As teachers and foreigners, I know that we are largely expendable. We are often seen as tetchy and unreliable, likely as not to be repelled by the culture we find ourselves and unimpressed by local agreements. But this is not me. I didn't want to leave, sweetheart, and you know nothing short of a medical emergency could have separated me from you. You still ring true to my heart.
With you on my mind, the most encouraging development this week has been the affordable price of a ticket from Istanbul to Casablanca. I will come back to you. For now, I must leave. Leaving once more, and arriving in a familiarly perplexing landscape, are foremost on my mind.
Bursa! What does it mean? Wide stone plazas, quiet round pools of water beneath gently the sloping broad domes of the mosque, slender round minarets towering outside. Chaotic traffic in the roundabouts nearby. Flourishing gardens. Cafés. All in Turkish!

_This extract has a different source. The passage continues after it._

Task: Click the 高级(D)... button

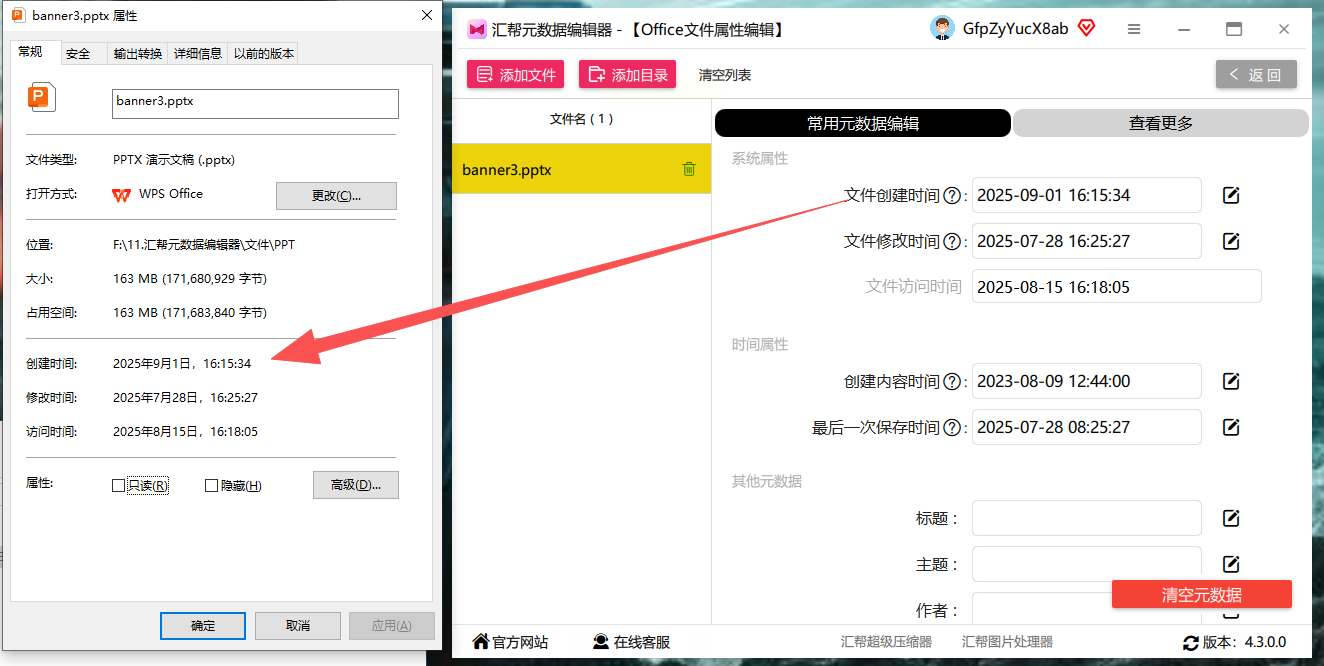Action: pos(356,485)
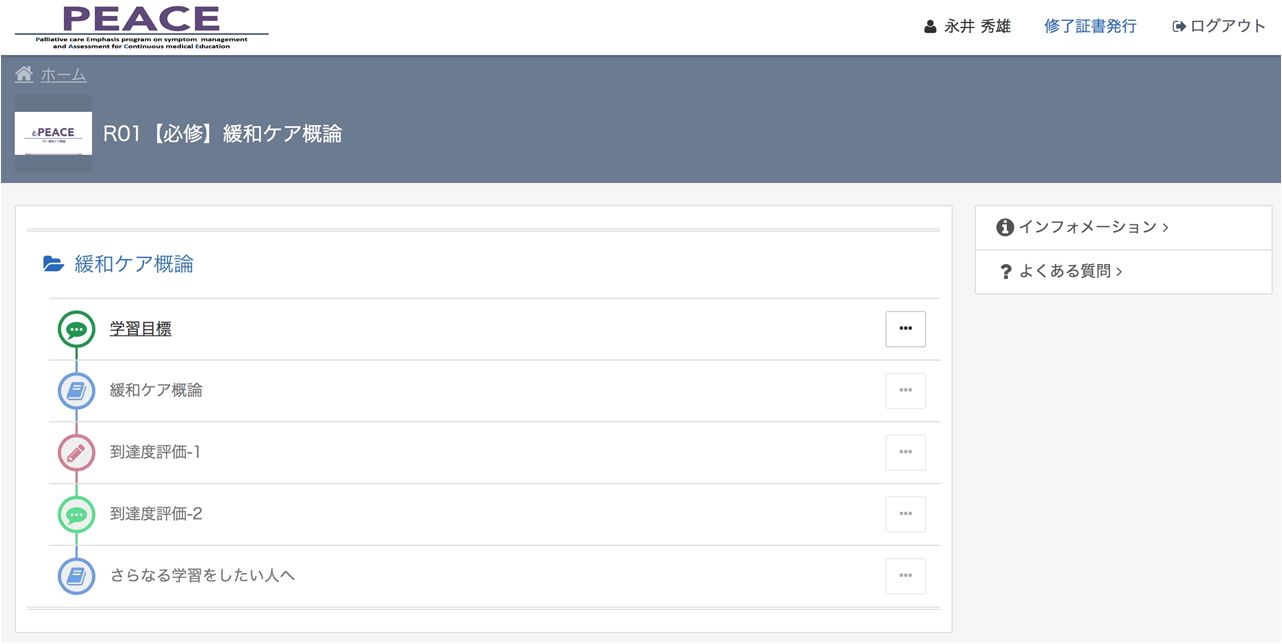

In other words, I have no idea what to expect. After 4 months of rotting in isolation, I will rejoin humanity in a properly welcoming civilization. Enough of this American smile-and-nod duplicity! Enough of unseen transgressions and quietly seething at misperceived arrogance! I must get over expectations of Moroccan similarity; I am sure that the Turks would bristle at this. But I will keep mumbling in Arabic anyway. And I will still miss my friends and my adorable Jiji. I hope she is all right.